A glass vessel is completely filled with 60cm3 of mercury of 18°c the temperature of glass increase to 60°c the linear cofficient of expansion is 9×10 and volumetric is 180×10 CALCULATE absolutely expansion of mercury and apparent expansion of mercury

To calculate the absolute expansion of mercury, we need to use the formula:

ΔV = V0 * β_m * ΔT

Where:
ΔV = change in volume of mercury
V0 = initial volume of mercury (60 cm^3)
β_m = volumetric coefficient of expansion of mercury (180x10^-6 / °C)
ΔT = change in temperature (60°C - 18°C = 42°C)

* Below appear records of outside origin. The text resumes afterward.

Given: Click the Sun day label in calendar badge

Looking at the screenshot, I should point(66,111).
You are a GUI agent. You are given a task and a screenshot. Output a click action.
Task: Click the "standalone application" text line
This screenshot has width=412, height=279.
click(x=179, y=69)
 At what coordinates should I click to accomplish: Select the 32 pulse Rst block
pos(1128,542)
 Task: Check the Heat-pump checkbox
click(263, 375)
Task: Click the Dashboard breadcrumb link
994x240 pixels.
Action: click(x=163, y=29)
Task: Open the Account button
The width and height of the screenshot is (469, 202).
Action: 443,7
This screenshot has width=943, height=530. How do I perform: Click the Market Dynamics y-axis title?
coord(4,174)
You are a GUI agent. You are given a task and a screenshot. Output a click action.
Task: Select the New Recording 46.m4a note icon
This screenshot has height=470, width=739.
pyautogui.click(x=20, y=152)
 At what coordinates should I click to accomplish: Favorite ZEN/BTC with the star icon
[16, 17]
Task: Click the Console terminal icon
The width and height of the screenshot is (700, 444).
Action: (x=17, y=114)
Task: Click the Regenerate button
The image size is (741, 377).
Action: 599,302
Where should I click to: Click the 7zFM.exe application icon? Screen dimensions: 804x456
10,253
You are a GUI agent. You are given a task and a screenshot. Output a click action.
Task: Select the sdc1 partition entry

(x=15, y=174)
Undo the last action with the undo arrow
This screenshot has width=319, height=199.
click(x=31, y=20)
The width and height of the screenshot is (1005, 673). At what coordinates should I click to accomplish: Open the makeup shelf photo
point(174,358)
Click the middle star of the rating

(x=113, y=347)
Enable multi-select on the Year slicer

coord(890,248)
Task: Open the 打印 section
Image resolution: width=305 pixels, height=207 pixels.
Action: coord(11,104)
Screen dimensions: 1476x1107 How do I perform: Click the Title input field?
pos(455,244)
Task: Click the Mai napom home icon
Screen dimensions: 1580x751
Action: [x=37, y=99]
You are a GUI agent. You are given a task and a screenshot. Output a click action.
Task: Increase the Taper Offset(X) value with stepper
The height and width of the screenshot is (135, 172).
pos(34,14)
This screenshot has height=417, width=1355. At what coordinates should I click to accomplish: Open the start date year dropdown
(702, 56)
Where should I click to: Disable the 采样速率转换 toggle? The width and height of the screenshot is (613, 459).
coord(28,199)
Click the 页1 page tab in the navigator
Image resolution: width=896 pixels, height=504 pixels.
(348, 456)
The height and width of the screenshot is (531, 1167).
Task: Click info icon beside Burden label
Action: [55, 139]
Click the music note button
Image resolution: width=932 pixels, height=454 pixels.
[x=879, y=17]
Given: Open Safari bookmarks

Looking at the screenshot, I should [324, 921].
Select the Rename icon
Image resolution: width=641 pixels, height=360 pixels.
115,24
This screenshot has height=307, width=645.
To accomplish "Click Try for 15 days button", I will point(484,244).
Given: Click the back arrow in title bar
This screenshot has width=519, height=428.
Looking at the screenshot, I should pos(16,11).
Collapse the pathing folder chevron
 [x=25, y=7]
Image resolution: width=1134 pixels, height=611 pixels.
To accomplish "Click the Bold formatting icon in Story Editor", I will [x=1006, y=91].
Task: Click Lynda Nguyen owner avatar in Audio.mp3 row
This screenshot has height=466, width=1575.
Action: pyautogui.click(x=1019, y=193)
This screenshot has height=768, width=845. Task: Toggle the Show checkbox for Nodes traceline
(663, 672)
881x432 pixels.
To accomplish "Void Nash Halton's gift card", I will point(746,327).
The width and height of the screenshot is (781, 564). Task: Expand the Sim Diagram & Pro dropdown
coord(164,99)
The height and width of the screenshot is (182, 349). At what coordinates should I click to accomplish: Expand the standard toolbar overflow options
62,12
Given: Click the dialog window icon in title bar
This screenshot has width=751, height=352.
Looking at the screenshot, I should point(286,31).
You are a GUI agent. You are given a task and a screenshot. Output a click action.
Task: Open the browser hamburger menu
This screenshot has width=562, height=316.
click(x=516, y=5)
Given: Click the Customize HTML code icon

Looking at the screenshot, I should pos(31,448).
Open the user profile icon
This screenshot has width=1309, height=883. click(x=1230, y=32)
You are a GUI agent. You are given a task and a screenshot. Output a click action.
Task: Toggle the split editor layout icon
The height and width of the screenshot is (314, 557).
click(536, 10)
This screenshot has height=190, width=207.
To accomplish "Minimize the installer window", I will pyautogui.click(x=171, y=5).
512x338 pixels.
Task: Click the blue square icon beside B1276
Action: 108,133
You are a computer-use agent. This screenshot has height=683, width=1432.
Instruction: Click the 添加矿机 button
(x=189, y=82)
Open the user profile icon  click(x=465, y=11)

ΔV = 60 cm^3 * 180x10^-6 / °C * 42°C
ΔV = 60 cm^3 * 0.00018 / °C * 42°C
ΔV = 0.4536 cm^3

Therefore, the absolute expansion of mercury is 0.4536 cm^3.

To calculate the apparent expansion of mercury, we need to use the formula:

ΔV_apparent = ΔV - α_g * V0 * ΔT

Where:
ΔV_apparent = apparent expansion of mercury
ΔV = absolute expansion of mercury (0.4536 cm^3)
α_g = linear coefficient of expansion of glass (9x10^-6 / °C)
V0 = initial volume of mercury (60 cm^3)
ΔT = change in temperature (60°C - 18°C = 42°C)

ΔV_apparent = 0.4536 cm^3 - 9x10^-6 / °C * 60 cm^3 * 42°C
ΔV_apparent = 0.4536 cm^3 - 0.000027 * 60 cm^3 * 42°C
ΔV_apparent = 0.4536 cm^3 - 0.0684 cm^3
ΔV_apparent = 0.3852 cm^3

Therefore, the apparent expansion of mercury is 0.3852 cm^3.